I remember the way you laugh, the way you cry, the way you try not to fall asleep while listening to someone’s story. I remember your loud snore that made me once scared. I remember how you used to come over to my house unexpectedly. I remember you leaving your lunch at my door when I told you I haven’t eaten yet. I remember the stars and the sky we used to watch while we’re talking about life. I remember how your kind acts, how you
switch-place with me and gently pull me aside as we walk on the pavement. I remember all the stories and music we shared. I remember all the places you took me to because you thought I’d appreciate them. I remember how you took pictures of me in every good place. I remember you in every sunset. I remember how we used to run towards the rain while everyone was running away from it. I remember you in every movie we agreed to like.
I remember how brave I am whenever I am with you.
I remember you in the most beautiful way.
But I also remember you on your worst days. I remember you hanging up the phone. I remember myself waiting outside your house to make things up. I remember you refusing to go out and telling me to just go home instead. I remember joking about my body, calling it “disgusting”. I remember you telling me that I deserved all the pain that I’ve been through in the past. I remember you embarrassing me in front of your family, leaving me in the kitchen with your mom, and walking to your room. I remember you shutting every door, leaving me with all the questions in my head.
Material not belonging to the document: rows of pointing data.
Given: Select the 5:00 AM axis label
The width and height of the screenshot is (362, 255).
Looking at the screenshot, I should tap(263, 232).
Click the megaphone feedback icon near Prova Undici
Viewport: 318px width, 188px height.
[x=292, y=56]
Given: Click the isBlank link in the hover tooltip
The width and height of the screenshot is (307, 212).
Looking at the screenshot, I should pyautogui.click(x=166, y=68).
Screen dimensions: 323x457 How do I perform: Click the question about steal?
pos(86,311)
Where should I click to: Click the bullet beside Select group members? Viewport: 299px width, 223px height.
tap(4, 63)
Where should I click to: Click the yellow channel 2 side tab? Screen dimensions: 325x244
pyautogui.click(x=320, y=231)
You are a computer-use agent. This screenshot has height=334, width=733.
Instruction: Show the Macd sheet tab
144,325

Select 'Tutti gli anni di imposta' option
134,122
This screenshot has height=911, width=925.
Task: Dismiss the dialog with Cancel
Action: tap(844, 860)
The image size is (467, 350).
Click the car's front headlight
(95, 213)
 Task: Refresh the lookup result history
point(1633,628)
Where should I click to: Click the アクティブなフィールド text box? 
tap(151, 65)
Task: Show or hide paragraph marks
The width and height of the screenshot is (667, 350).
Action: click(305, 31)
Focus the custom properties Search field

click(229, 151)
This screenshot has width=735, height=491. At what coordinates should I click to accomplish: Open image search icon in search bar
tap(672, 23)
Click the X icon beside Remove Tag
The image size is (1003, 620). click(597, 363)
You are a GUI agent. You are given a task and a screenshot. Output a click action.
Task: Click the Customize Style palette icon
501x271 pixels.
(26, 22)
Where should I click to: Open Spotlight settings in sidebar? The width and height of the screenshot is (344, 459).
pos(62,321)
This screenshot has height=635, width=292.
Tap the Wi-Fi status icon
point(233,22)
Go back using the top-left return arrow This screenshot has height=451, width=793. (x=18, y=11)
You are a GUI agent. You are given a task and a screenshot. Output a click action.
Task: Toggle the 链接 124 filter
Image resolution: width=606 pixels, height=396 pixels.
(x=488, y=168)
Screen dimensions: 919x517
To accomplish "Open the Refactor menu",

I remember that night. I remember how we talked over the phone. I remember every word. I remember how I wasn’t able to stand up, flooding the floor with tears.
I remember holding myself together and keeping it all in, not telling anyone about what happened fearing what they will think of you.
I remember you pushing me away and asking me to stay at the same time.
How can I forget you? How can I forget the most painful and best thing that ever happened to me?
And it’s funny how I remember all these things but forgot one thing – to be angry.
I can’t feel anger, it’s all just pain.
I put too much hope in you, not leaving some for myself.
Now, without you here, I feel like every day gets worse.
And if I can be honest, there’s not a single moment that I did not revisit your monument in my mind.
But maybe this is how I cope just to not run back to you again.
So I’ll revisit our memories a million times but no matter how painful it gets, in the end, I’ll stand firm on my ground and won’t come back to you again.
I’m afraid to lose you, but I’m more afraid to lose myself.
Not again.
I’ll remember everything so hard that I’ll make sure they won’t happen again.